▸ Your task: Every entry below should be written out again exactly.

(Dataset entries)
════
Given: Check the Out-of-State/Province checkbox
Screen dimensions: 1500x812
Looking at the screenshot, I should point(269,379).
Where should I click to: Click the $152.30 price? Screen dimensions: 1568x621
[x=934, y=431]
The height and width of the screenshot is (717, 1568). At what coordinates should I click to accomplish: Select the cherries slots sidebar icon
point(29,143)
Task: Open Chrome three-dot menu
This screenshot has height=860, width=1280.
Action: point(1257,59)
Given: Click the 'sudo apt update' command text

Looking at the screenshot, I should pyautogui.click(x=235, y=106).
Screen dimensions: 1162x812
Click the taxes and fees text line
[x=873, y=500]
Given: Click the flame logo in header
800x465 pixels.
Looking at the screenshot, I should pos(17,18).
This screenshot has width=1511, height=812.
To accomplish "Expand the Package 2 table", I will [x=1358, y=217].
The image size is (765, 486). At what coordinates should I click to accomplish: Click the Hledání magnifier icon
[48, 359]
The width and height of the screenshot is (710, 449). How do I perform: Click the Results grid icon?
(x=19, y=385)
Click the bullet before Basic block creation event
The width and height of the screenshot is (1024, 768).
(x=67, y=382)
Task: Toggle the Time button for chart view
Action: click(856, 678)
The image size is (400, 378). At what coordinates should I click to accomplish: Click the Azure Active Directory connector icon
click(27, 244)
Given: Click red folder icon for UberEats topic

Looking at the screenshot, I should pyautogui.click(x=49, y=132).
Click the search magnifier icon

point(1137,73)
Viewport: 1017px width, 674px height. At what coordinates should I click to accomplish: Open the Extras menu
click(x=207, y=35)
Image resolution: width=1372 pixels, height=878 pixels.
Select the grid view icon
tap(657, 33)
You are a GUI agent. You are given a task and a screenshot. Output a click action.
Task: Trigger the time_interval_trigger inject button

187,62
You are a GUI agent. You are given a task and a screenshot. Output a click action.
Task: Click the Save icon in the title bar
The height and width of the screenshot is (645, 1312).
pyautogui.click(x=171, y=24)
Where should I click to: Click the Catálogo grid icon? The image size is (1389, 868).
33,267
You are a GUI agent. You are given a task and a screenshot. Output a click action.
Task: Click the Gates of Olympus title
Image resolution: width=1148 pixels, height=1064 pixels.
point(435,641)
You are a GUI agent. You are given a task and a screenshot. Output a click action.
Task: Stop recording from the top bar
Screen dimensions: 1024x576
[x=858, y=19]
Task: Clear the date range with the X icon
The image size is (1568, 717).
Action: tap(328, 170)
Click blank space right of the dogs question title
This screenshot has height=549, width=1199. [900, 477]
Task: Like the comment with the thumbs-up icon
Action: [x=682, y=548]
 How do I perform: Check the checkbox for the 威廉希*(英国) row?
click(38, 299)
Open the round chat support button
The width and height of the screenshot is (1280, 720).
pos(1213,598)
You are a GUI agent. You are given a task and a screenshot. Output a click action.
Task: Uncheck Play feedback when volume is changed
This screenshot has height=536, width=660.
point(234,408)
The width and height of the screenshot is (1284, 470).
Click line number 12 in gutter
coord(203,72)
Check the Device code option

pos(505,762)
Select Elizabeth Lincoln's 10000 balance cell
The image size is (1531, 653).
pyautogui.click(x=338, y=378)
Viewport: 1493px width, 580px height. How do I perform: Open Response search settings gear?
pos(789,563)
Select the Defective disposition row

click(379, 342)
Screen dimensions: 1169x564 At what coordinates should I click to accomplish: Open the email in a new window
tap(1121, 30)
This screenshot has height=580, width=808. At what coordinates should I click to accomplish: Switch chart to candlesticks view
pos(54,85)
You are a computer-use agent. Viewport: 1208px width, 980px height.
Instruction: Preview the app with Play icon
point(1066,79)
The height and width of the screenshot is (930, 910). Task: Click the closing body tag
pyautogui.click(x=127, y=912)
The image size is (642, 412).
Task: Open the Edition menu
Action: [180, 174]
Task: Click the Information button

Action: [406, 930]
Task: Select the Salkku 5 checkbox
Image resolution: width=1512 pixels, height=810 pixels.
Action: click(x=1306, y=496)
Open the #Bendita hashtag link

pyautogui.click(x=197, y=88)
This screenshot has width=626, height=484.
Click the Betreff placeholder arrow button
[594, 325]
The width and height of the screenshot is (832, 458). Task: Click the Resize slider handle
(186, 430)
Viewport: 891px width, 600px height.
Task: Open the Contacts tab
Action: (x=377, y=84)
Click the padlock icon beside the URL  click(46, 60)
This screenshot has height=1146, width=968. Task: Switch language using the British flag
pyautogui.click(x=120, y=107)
════
▸ Result:
Given: Check the Out-of-State/Province checkbox
Screen dimensions: 1500x812
Looking at the screenshot, I should point(269,379).
Where should I click to: Click the $152.30 price? Screen dimensions: 1568x621
[x=934, y=431]
The height and width of the screenshot is (717, 1568). At what coordinates should I click to accomplish: Select the cherries slots sidebar icon
point(29,143)
Task: Open Chrome three-dot menu
This screenshot has height=860, width=1280.
Action: point(1257,59)
Given: Click the 'sudo apt update' command text

Looking at the screenshot, I should pyautogui.click(x=235, y=106).
Screen dimensions: 1162x812
Click the taxes and fees text line
[x=873, y=500]
Given: Click the flame logo in header
800x465 pixels.
Looking at the screenshot, I should pos(17,18).
This screenshot has width=1511, height=812.
To accomplish "Expand the Package 2 table", I will [x=1358, y=217].
The image size is (765, 486). At what coordinates should I click to accomplish: Click the Hledání magnifier icon
[48, 359]
The width and height of the screenshot is (710, 449). How do I perform: Click the Results grid icon?
(x=19, y=385)
Click the bullet before Basic block creation event
The width and height of the screenshot is (1024, 768).
(x=67, y=382)
Task: Toggle the Time button for chart view
Action: click(856, 678)
The image size is (400, 378). At what coordinates should I click to accomplish: Click the Azure Active Directory connector icon
click(27, 244)
Given: Click red folder icon for UberEats topic

Looking at the screenshot, I should pyautogui.click(x=49, y=132).
Click the search magnifier icon

point(1137,73)
Viewport: 1017px width, 674px height. At what coordinates should I click to accomplish: Open the Extras menu
click(x=207, y=35)
Image resolution: width=1372 pixels, height=878 pixels.
Select the grid view icon
tap(657, 33)
You are a GUI agent. You are given a task and a screenshot. Output a click action.
Task: Trigger the time_interval_trigger inject button

187,62
You are a GUI agent. You are given a task and a screenshot. Output a click action.
Task: Click the Save icon in the title bar
The height and width of the screenshot is (645, 1312).
pyautogui.click(x=171, y=24)
Where should I click to: Click the Catálogo grid icon? The image size is (1389, 868).
33,267
You are a GUI agent. You are given a task and a screenshot. Output a click action.
Task: Click the Gates of Olympus title
Image resolution: width=1148 pixels, height=1064 pixels.
point(435,641)
You are a GUI agent. You are given a task and a screenshot. Output a click action.
Task: Stop recording from the top bar
Screen dimensions: 1024x576
[x=858, y=19]
Task: Clear the date range with the X icon
The image size is (1568, 717).
Action: tap(328, 170)
Click blank space right of the dogs question title
This screenshot has height=549, width=1199. [900, 477]
Task: Like the comment with the thumbs-up icon
Action: [x=682, y=548]
 How do I perform: Check the checkbox for the 威廉希*(英国) row?
click(38, 299)
Open the round chat support button
The width and height of the screenshot is (1280, 720).
pos(1213,598)
You are a GUI agent. You are given a task and a screenshot. Output a click action.
Task: Uncheck Play feedback when volume is changed
This screenshot has height=536, width=660.
point(234,408)
The width and height of the screenshot is (1284, 470).
Click line number 12 in gutter
coord(203,72)
Check the Device code option

pos(505,762)
Select Elizabeth Lincoln's 10000 balance cell
The image size is (1531, 653).
pyautogui.click(x=338, y=378)
Viewport: 1493px width, 580px height. How do I perform: Open Response search settings gear?
pos(789,563)
Select the Defective disposition row

click(379, 342)
Screen dimensions: 1169x564 At what coordinates should I click to accomplish: Open the email in a new window
tap(1121, 30)
This screenshot has height=580, width=808. At what coordinates should I click to accomplish: Switch chart to candlesticks view
pos(54,85)
You are a computer-use agent. Viewport: 1208px width, 980px height.
Instruction: Preview the app with Play icon
point(1066,79)
The height and width of the screenshot is (930, 910). Task: Click the closing body tag
pyautogui.click(x=127, y=912)
The image size is (642, 412).
Task: Open the Edition menu
Action: [180, 174]
Task: Click the Information button

Action: [406, 930]
Task: Select the Salkku 5 checkbox
Image resolution: width=1512 pixels, height=810 pixels.
Action: click(x=1306, y=496)
Open the #Bendita hashtag link

pyautogui.click(x=197, y=88)
This screenshot has width=626, height=484.
Click the Betreff placeholder arrow button
[594, 325]
The width and height of the screenshot is (832, 458). Task: Click the Resize slider handle
(186, 430)
Viewport: 891px width, 600px height.
Task: Open the Contacts tab
Action: (x=377, y=84)
Click the padlock icon beside the URL  click(46, 60)
This screenshot has height=1146, width=968. Task: Switch language using the British flag
pyautogui.click(x=120, y=107)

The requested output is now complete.